# UK IT Contractor moving to Dubai



## LetsGoToDubai (Jan 5, 2022)

Hi
I am currently working as IT contractor in UK through my limited company (UK Company) A.
The way this works is, the actual end company B (that I work for) works with a recruitment agency C and pays to that agency
based on the number of days I work and that agency pays me. Now this agency C would pay me in the UK to my limited company and then I would
pay myself a salary/dividend from that company. That a typical way a contractor works in UK (in an outside IR35 arrangement).

I now have a potential offer for a contract in which I will be allowed to work from UAE.
So once I move to UAE, the way this will work is, the agency C has advised they will be able to pay me directly in the UAE, a bank transfer to UAE but they will
pay to a company D that is based in UAE and that company D can pay me (I will not be employed by the the agency, I will be issued a 6 months contract)

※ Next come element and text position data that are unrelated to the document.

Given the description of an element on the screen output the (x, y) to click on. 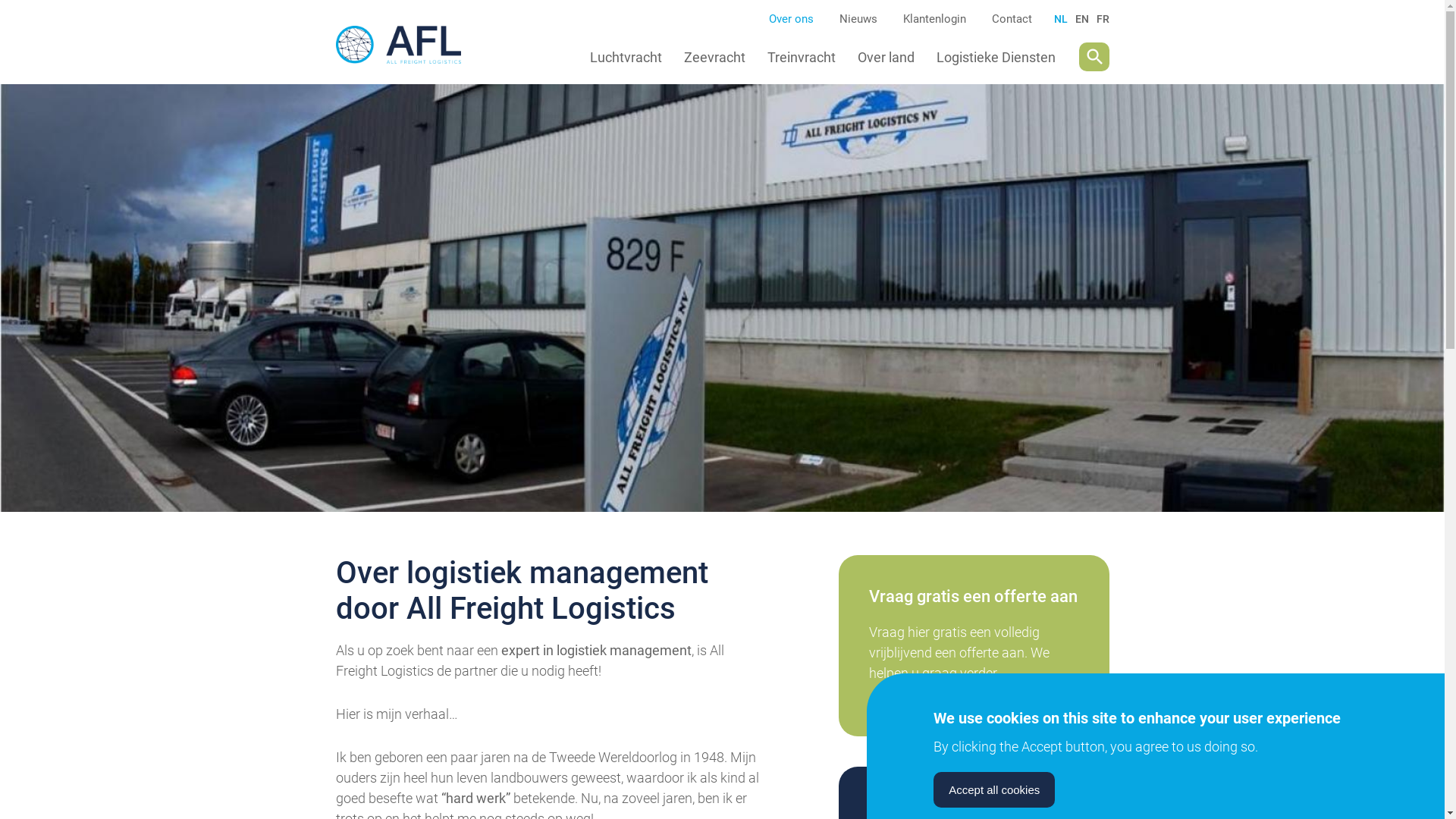
Luchtvracht Element type: text (625, 56)
FR Element type: text (1102, 18)
Logistieke Diensten Element type: text (995, 56)
Home Element type: hover (407, 56)
Accept all cookies Element type: text (993, 789)
Zeevracht Element type: text (714, 56)
Withdraw consent Element type: text (1114, 779)
NL Element type: text (1060, 18)
offerte Element type: text (973, 645)
Overslaan en naar de inhoud gaan Element type: text (0, 0)
Contact Element type: text (1011, 18)
Over ons Element type: text (790, 18)
Over land Element type: text (885, 56)
Treinvracht Element type: text (801, 56)
Klantenlogin Element type: text (933, 18)
EN Element type: text (1081, 18)
Nieuws Element type: text (857, 18)
Given the description of an element on the screen output the (x, y) to click on. 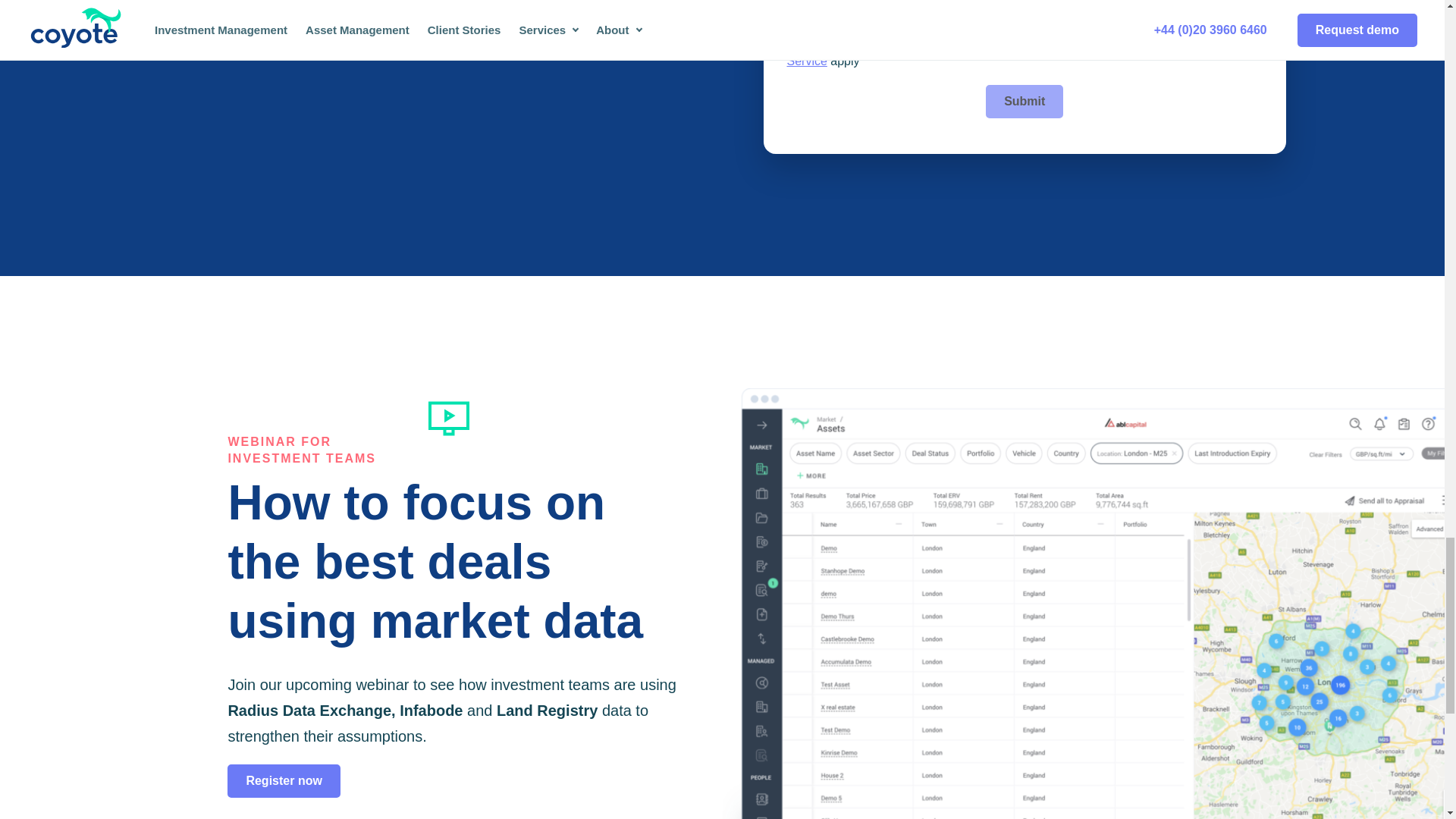
Submit (1023, 101)
Privacy Policy (841, 16)
Privacy Policy (1113, 47)
Terms of Service (1005, 53)
Submit (1023, 101)
Given the description of an element on the screen output the (x, y) to click on. 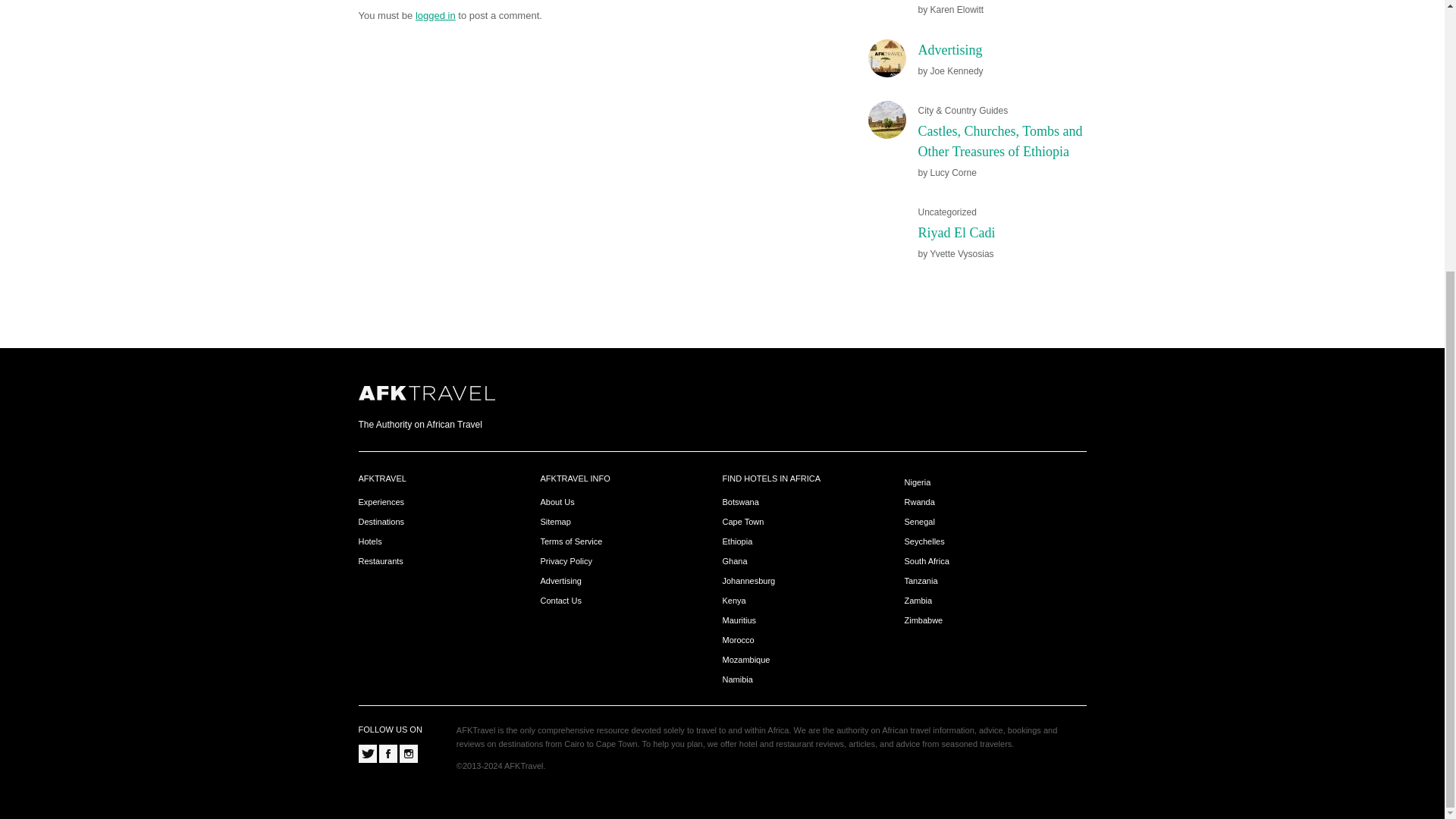
logged in (434, 14)
Restaurants (380, 561)
Experiences (381, 501)
About Us (556, 501)
Riyad El Cadi (955, 232)
Destinations (381, 521)
Advertising (949, 50)
Hotels (369, 542)
Sitemap (555, 521)
Castles, Churches, Tombs and Other Treasures of Ethiopia (999, 141)
Given the description of an element on the screen output the (x, y) to click on. 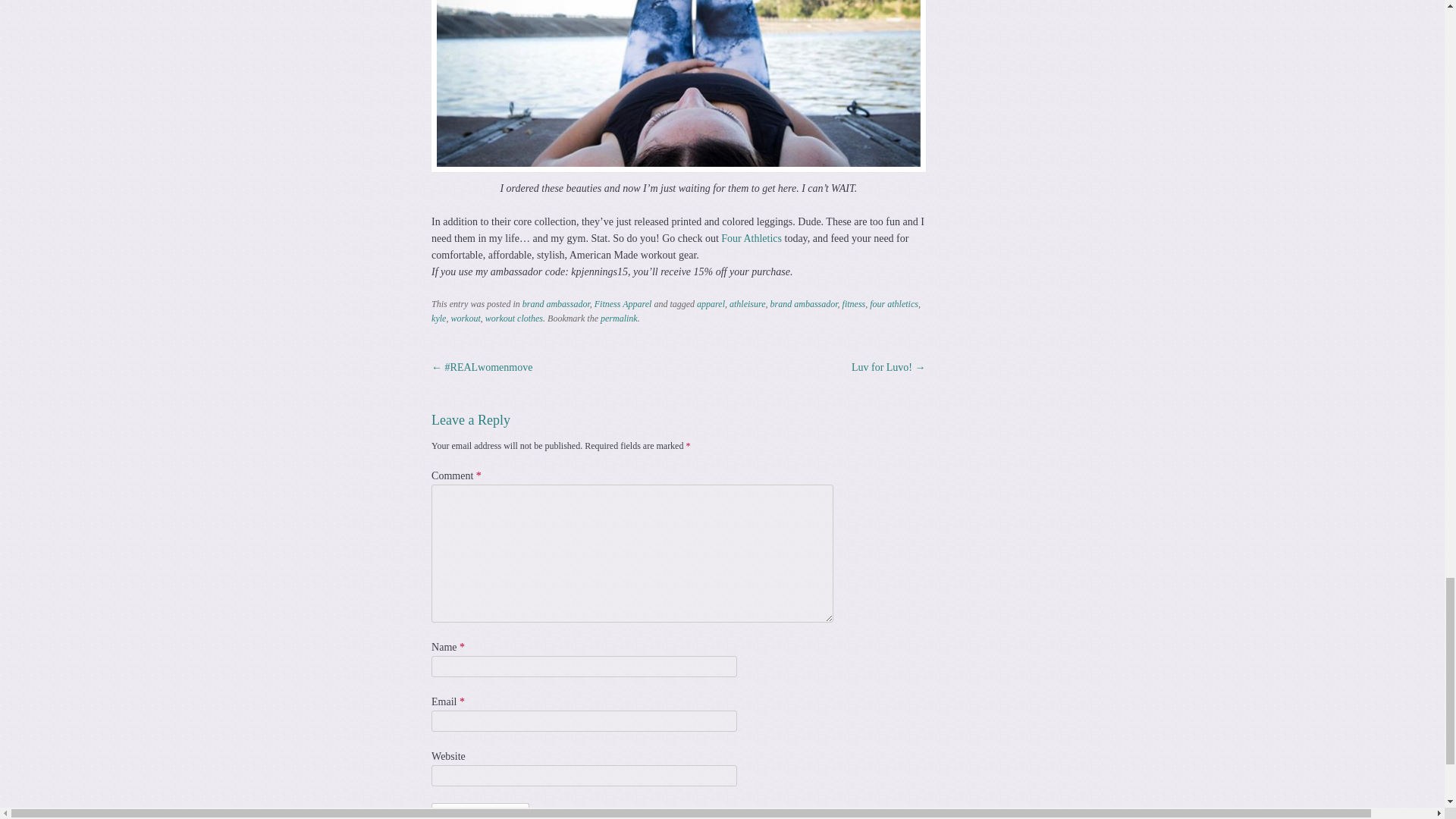
workout (464, 317)
four athletics (893, 303)
Fitness Apparel (623, 303)
permalink (618, 317)
brand ambassador (804, 303)
Four Athletics (750, 238)
workout clothes (513, 317)
brand ambassador (555, 303)
kyle (437, 317)
Permalink to Kyle is a Four Athletics Ambassador! (618, 317)
Post Comment (479, 811)
apparel (711, 303)
athleisure (747, 303)
fitness (854, 303)
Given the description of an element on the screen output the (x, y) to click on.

Can someone please advise if someone has done it and how to go about setting up company in UAE, what kind of company (D) I need to setup in UAE, is an
umbrella company in UAE an option and and on a high level what sort of taxes I will be subject to, here in UK and in UAE ?

Thanks !


----------



## Stevesolar (Dec 21, 2012)

Hi,
Welcome to the forum - that sounds a bit complicated!
Its easy to setup a Freezone company in the UAE - this will cost around £6000 (depending on which Freezone you choose - there are loads to choose from)
There are no direct taxes in the UAE (other than 5% VAT).
However - just because you live and work in the UAE does not automatically stop your requirements for UK taxes!
For this you need to go to the HMRC website and look at the Statutory Residence Test - to check whether you will be classed as resident or UK taxes, or not.
Its quite complicated and you need to be very careful and look at consulting a tax specialist, if you are unsure.
One of the biggest problems is that you mention a 6 month contract - if you are only away from the UK for this short time - then you might easily fall foul of the SRT.
Also startup costs are high in the UAE and if you want to rent an apartment or villa - then these are normally for 1 year contract.
Loads more pitfalls to your idea - but above are the first key ones to overcome
Cheers
Steve


----------



## sara0001 (9 mo ago)

LetsGoToDubai said:


> Hi
> I am currently working as IT contractor in UK through my limited company (UK Company) A.
> The way this works is, the actual end company B (that I work for) works with a recruitment agency C and pays to that agency
> based on the number of days I work and that agency pays me. Now this agency C would pay me in the UK to my limited company and then I would
> ...


Did you work it out? I'm in a similar position (not as complex though) and would like to know how you're doing.


----------



## Faithade (5 mo ago)

sara0001 said:


> Did you work it out? I'm in a similar position (not as complex though) and would like to know how you're doing.


 Did you figure it out? I'm in the same position right now


----------



## expatIT (4 mo ago)

Faithade said:


> Did you figure it out? I'm in the same position right now


Did anyone manage to make this work? Considering the same soon


----------